Further, it is required that employers provide medical workers with adequate training and education about managing aggressive behaviors, and these are additional costs for healthcare leaders (Zhang et al., 2021). According to Beck (2018), approximately $280 million and $1.1 billion were spent in 2016 on the preparedness and training of workers, respectively.
Also, it is essential to mention that one way for ED and psychiatric settings to retain employees willing to leave their workplace because of patient aggression is by offering extra compensation. Thus, in 2016, average costs for compensating medical employees were 46% higher than salary and wages alone (Beck, 2018). While this might be a good approach, it is eventually quite costly (Basfr et al., 2019). As for patients who suffer physically from other healthcare clients, they need to pay for further treatment and rehabilitation in case their injuries are serious, but no clear statistics are available to illustrate these costs.
References
Basfr, W., Hamdan, A., & Al-Habib, S. (2019). Workplace violence against nurses in psychiatric hospital settings: Perspectives from Saudi Arabia. Sultan Qaboos University Medical Journal, 19(1), e19-e25. Web.
Beck, D. L. (2018). Hazardous to your health: Violence in the health-care workplace. ASH Clinical News. Web.
Blouin, A. S., & Podjasek, K. (2019). The continuing saga of nurse staffing: Historical and emerging challenges. JONA: The Journal of Nursing Administration, 49(4), 221-227. Web.
Dafny, H. A., & Beccaria, G. (2020). I do not even tell my partner: Nurses’ perceptions of verbal and physical violence against nurses working in a regional hospital. Journal of Clinical Nursing, 29(17-18), 3336-3348. Web.
Grossman, D. C., & Choucair, B. (2019). Violence and the US health care sector: Burden and response. Health Affairs, 38(10), 1638-1645. Web.
The Occupational Safety and Health Administration [OSHA]. (2015). Workplace violence in healthcare. [PDF document]. Web.
Richardson, C. (2020). Healthcare heroes are getting assaulted and it’s costing millions. 911 cellular. Web.

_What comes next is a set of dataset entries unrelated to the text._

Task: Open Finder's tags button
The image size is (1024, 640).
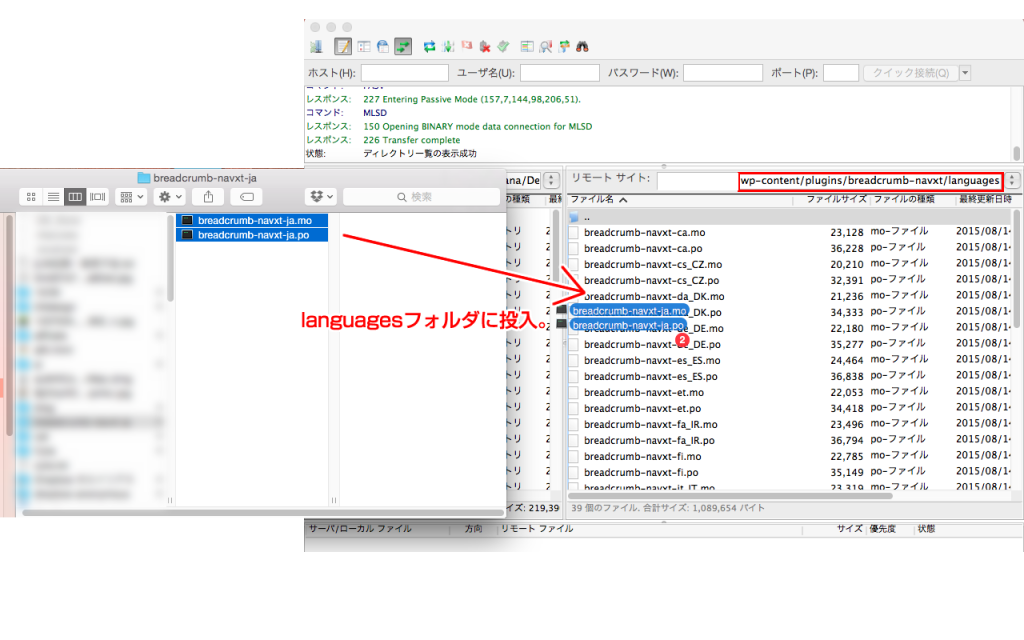Action: [x=247, y=197]
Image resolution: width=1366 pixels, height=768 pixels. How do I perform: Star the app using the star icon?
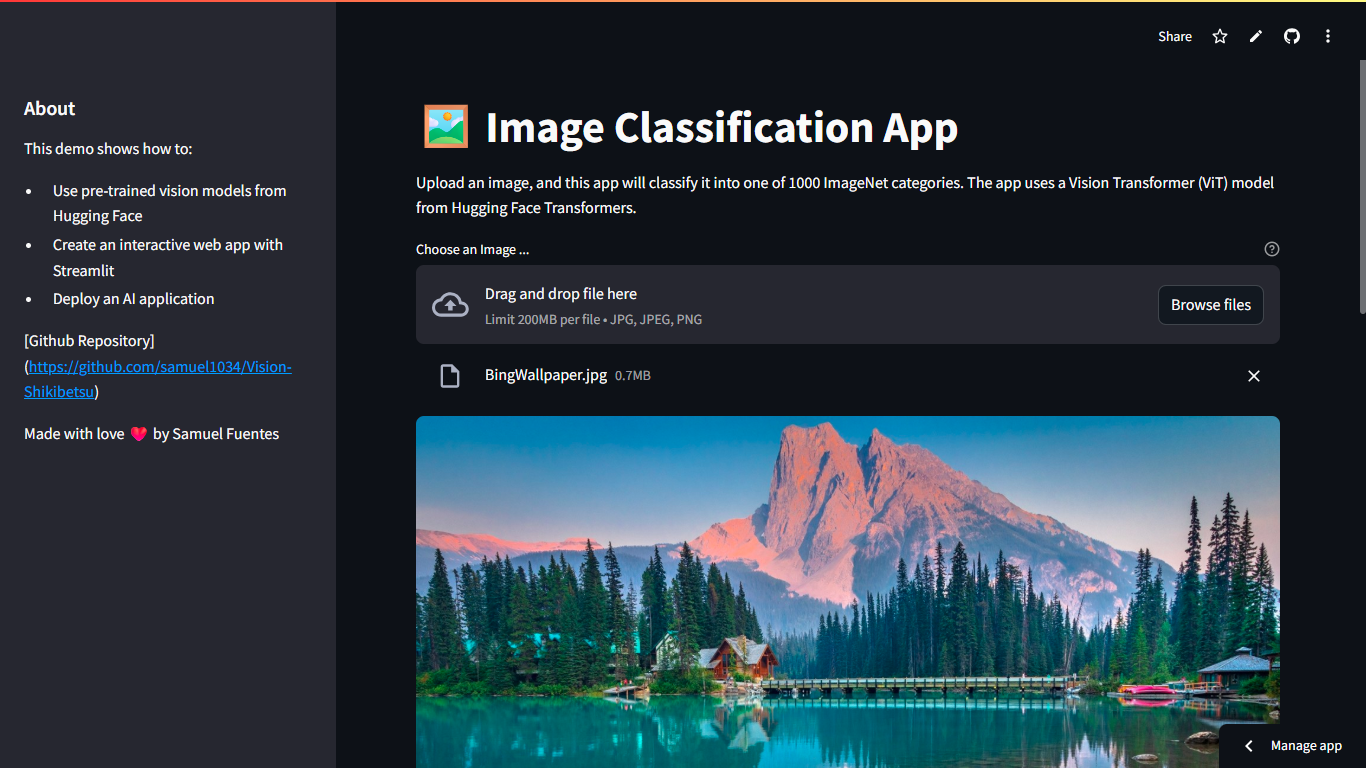(1219, 36)
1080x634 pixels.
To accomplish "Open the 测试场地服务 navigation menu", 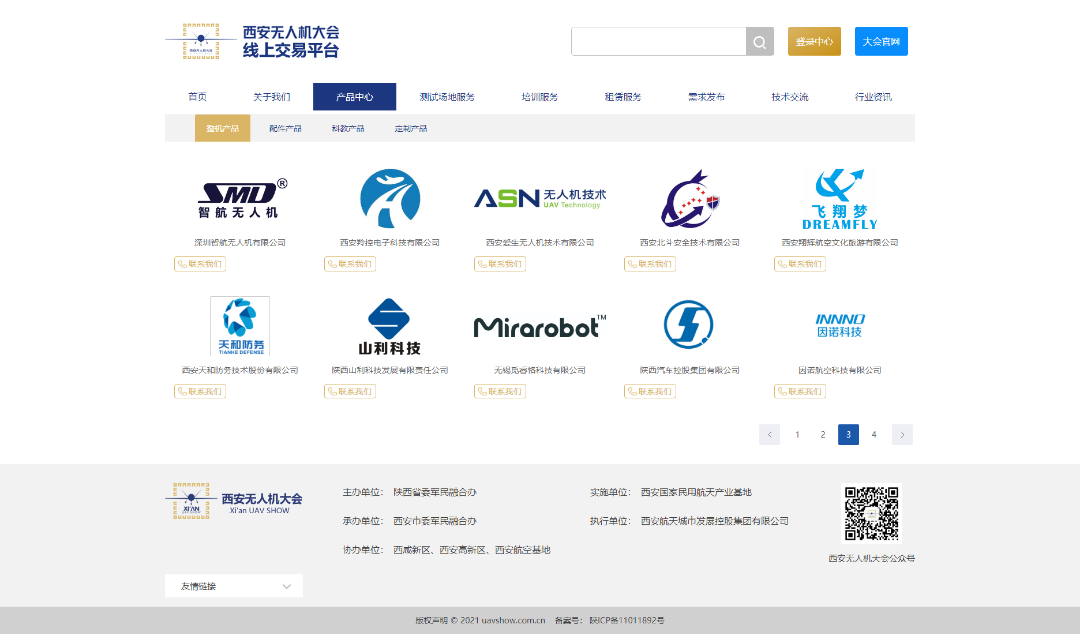I will tap(447, 97).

Schablon, A., Wendeler, D., Kozak, A., Nienhaus, A., & Steinke, S. (2018). Prevalence and consequences of aggression and violence towards nursing and care staff in Germany-A survey. International Journal of Environmental Research and Public Health, 15(6), 1274. Web.
Zhang, J., Zheng, J., Cai, Y., Zheng, K., & Liu, X. (2021). Nurses’ experiences and support needs following workplace violence: A qualitative systematic review. Journal of Clinical Nursing, 30(1-2), 28-43. Web.